Stored data entries:
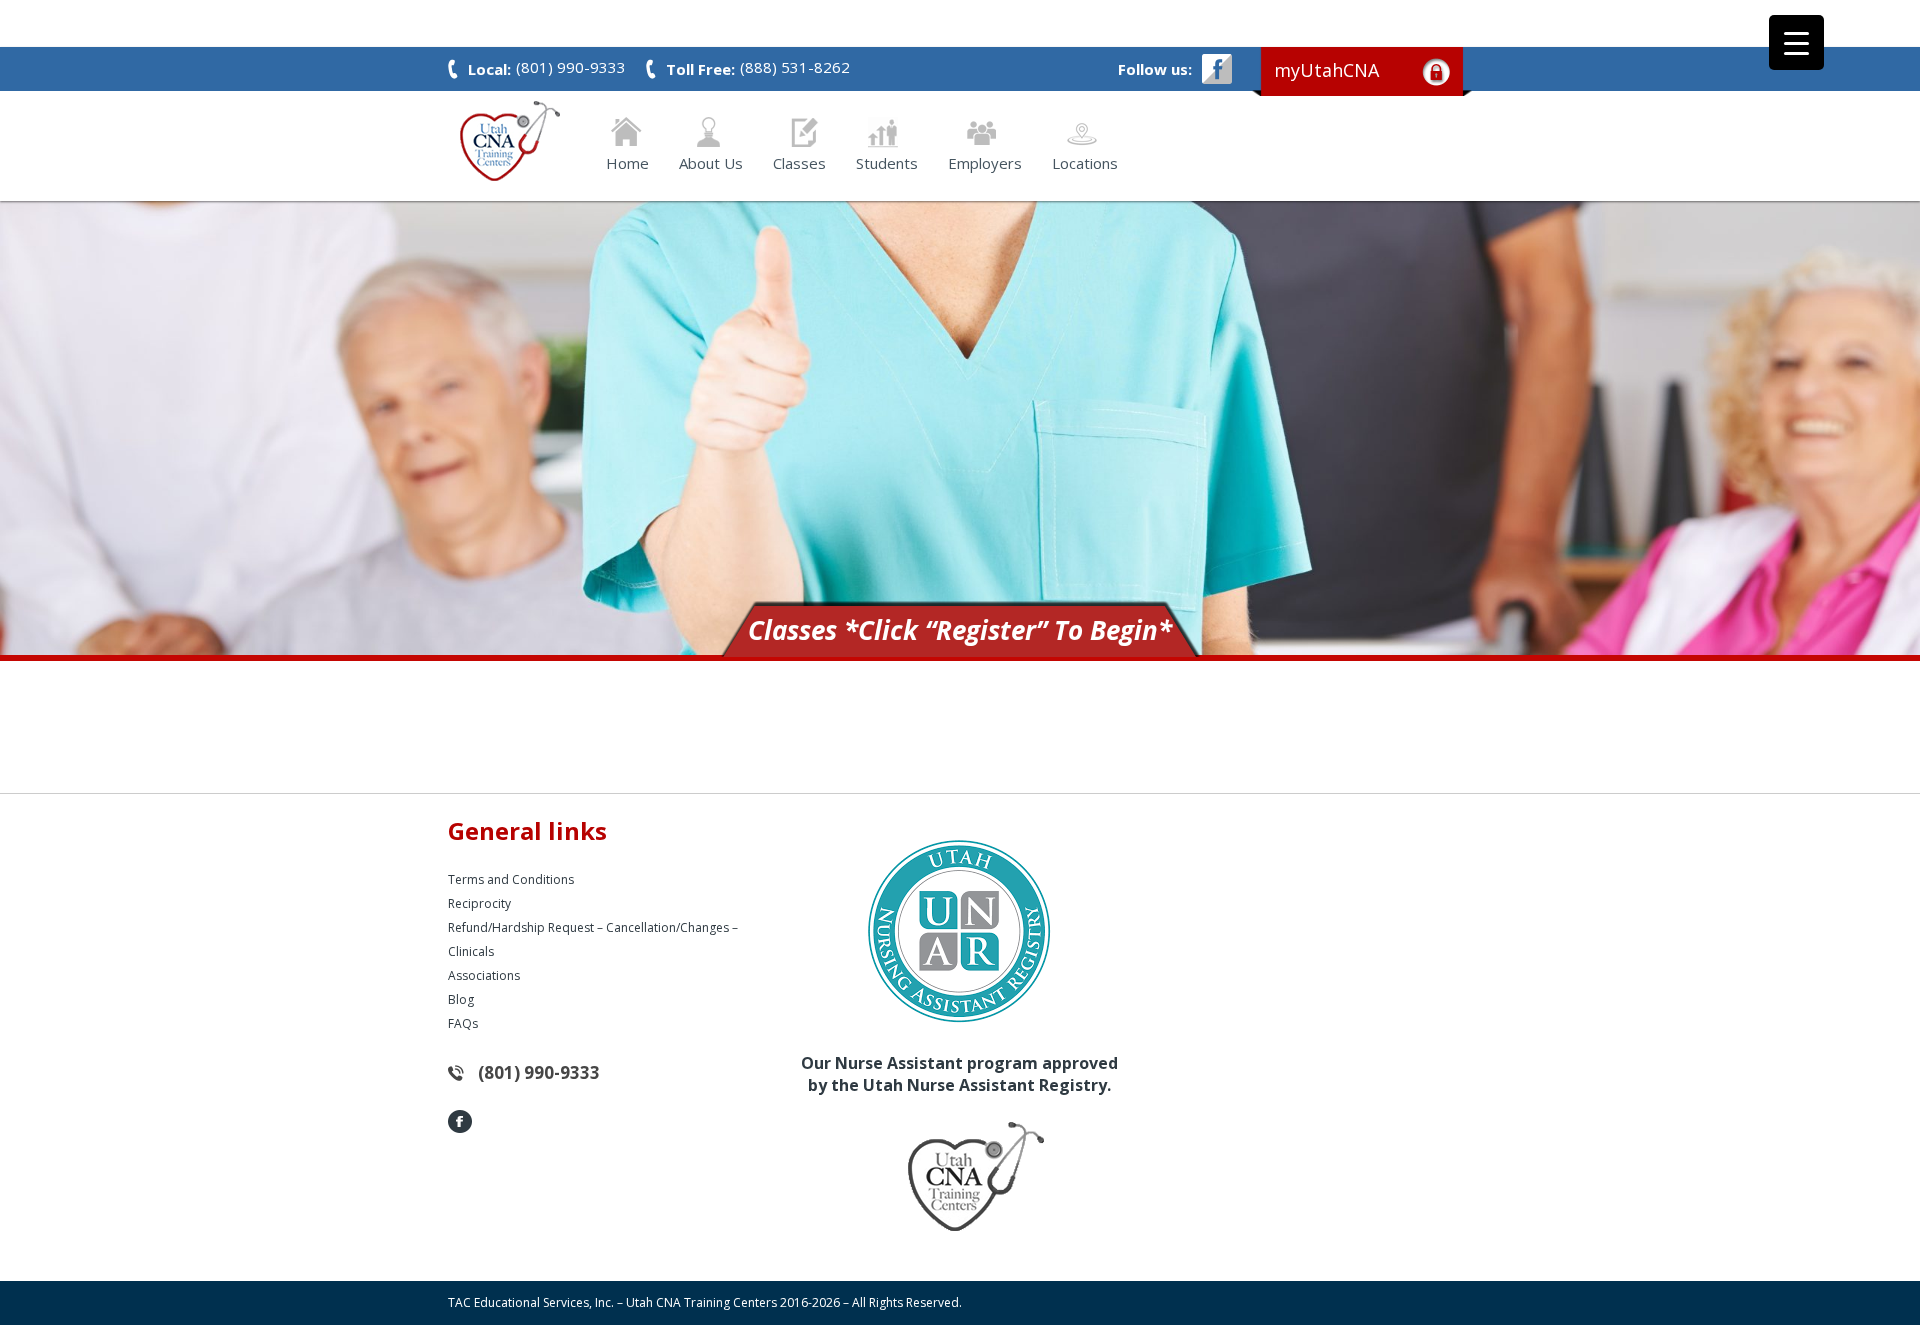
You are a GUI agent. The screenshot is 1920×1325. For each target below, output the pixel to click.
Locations (1085, 161)
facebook (1217, 69)
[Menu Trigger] (1796, 42)
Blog (461, 999)
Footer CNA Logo (945, 1176)
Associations (484, 975)
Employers (985, 161)
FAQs (463, 1023)
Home (627, 161)
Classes (799, 161)
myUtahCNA (1326, 70)
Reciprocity (479, 903)
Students (887, 161)
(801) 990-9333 (539, 1072)
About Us (711, 161)
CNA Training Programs (510, 141)
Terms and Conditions (511, 879)
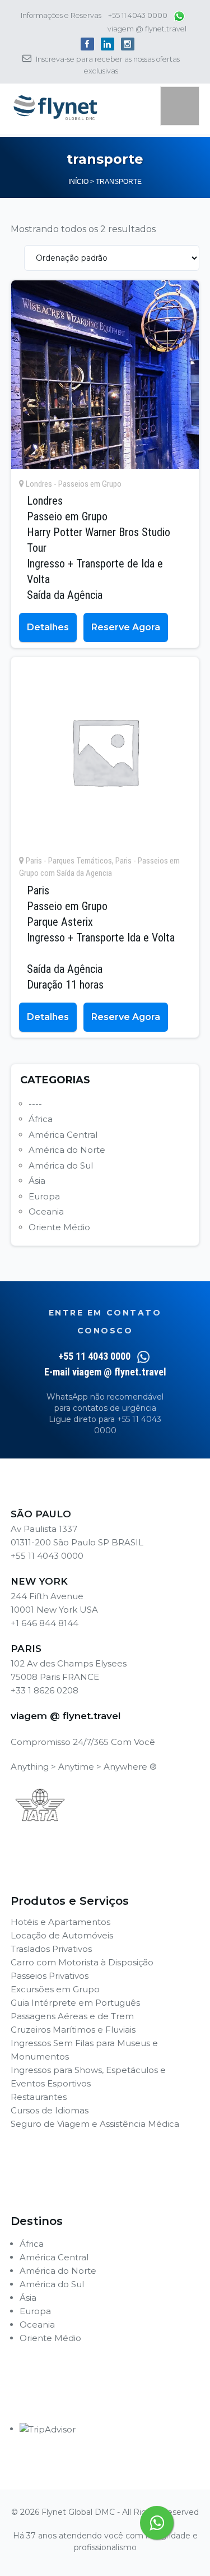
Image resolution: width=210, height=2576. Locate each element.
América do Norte (67, 1149)
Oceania (46, 1211)
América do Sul (61, 1165)
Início (78, 182)
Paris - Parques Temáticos (69, 861)
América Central (63, 1134)
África (41, 1119)
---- (35, 1103)
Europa (44, 1196)
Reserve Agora (125, 627)
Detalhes (48, 627)
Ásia (37, 1180)
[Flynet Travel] (55, 108)
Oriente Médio (59, 1227)
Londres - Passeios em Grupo (74, 484)
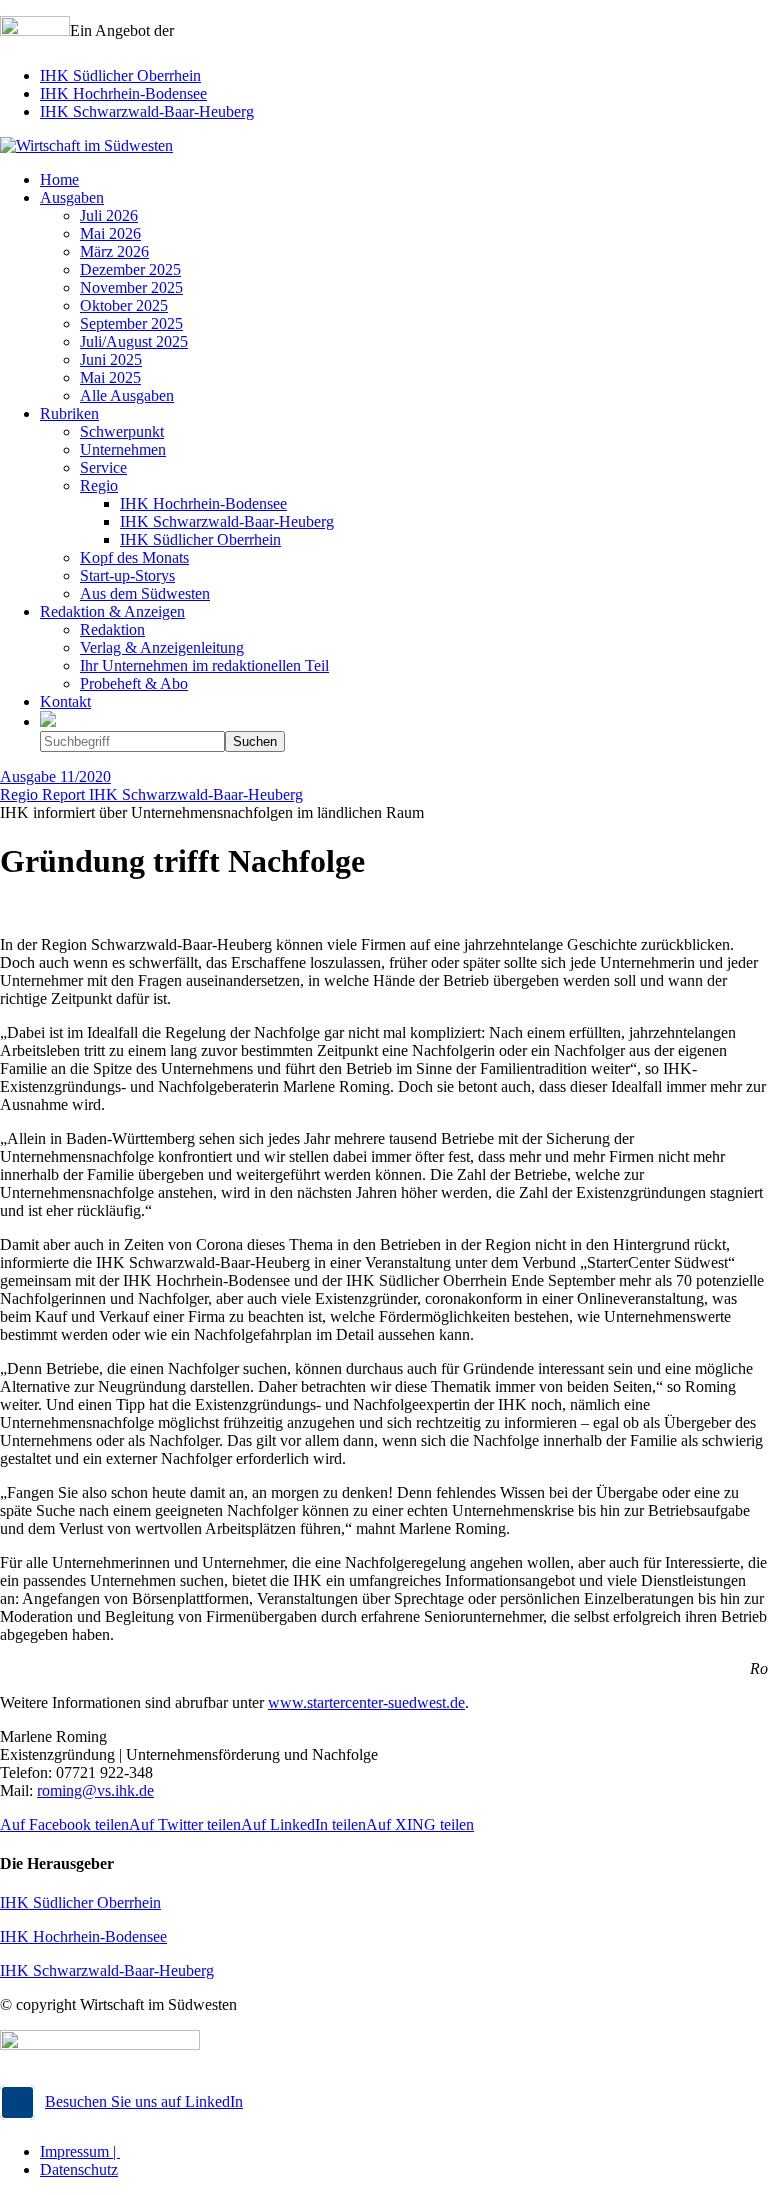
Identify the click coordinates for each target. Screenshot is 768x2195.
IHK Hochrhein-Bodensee (123, 93)
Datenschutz (79, 2169)
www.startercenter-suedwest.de (366, 1702)
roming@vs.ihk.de (95, 1790)
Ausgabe (55, 776)
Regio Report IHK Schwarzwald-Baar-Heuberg (151, 794)
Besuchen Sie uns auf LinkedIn (144, 2101)
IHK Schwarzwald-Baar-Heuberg (147, 111)
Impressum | (80, 2151)
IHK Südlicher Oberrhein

▸ **Work to complete**
Every line above must be printed again exactly, pictures excluded.

▸ **Exercise answer**
You are a GUI agent. The screenshot is 1920×1325. For each target below, output the pixel to click.
Locations (1085, 161)
facebook (1217, 69)
[Menu Trigger] (1796, 42)
Blog (461, 999)
Footer CNA Logo (945, 1176)
Associations (484, 975)
Employers (985, 161)
FAQs (463, 1023)
Home (627, 161)
Classes (799, 161)
myUtahCNA (1326, 70)
Reciprocity (479, 903)
Students (887, 161)
(801) 990-9333 (539, 1072)
About Us (711, 161)
CNA Training Programs (510, 141)
Terms and Conditions (511, 879)
Image resolution: width=210, height=2576. Locate each element.
América do Norte (67, 1149)
Oceania (46, 1211)
América do Sul (61, 1165)
Início (78, 182)
Paris - Parques Temáticos (69, 861)
América Central (63, 1134)
África (41, 1119)
---- (35, 1103)
Europa (44, 1196)
Reserve Agora (125, 627)
Detalhes (48, 627)
Ásia (37, 1180)
[Flynet Travel] (55, 108)
Oriente Médio (59, 1227)
Londres - Passeios em Grupo (74, 484)
Identify the click coordinates for each target. Screenshot is 768x2195.
IHK Hochrhein-Bodensee (123, 93)
Datenschutz (79, 2169)
www.startercenter-suedwest.de (366, 1702)
roming@vs.ihk.de (95, 1790)
Ausgabe (55, 776)
Regio Report IHK Schwarzwald-Baar-Heuberg (151, 794)
Besuchen Sie uns auf LinkedIn (144, 2101)
IHK Schwarzwald-Baar-Heuberg (147, 111)
Impressum | (80, 2151)
IHK Südlicher Oberrhein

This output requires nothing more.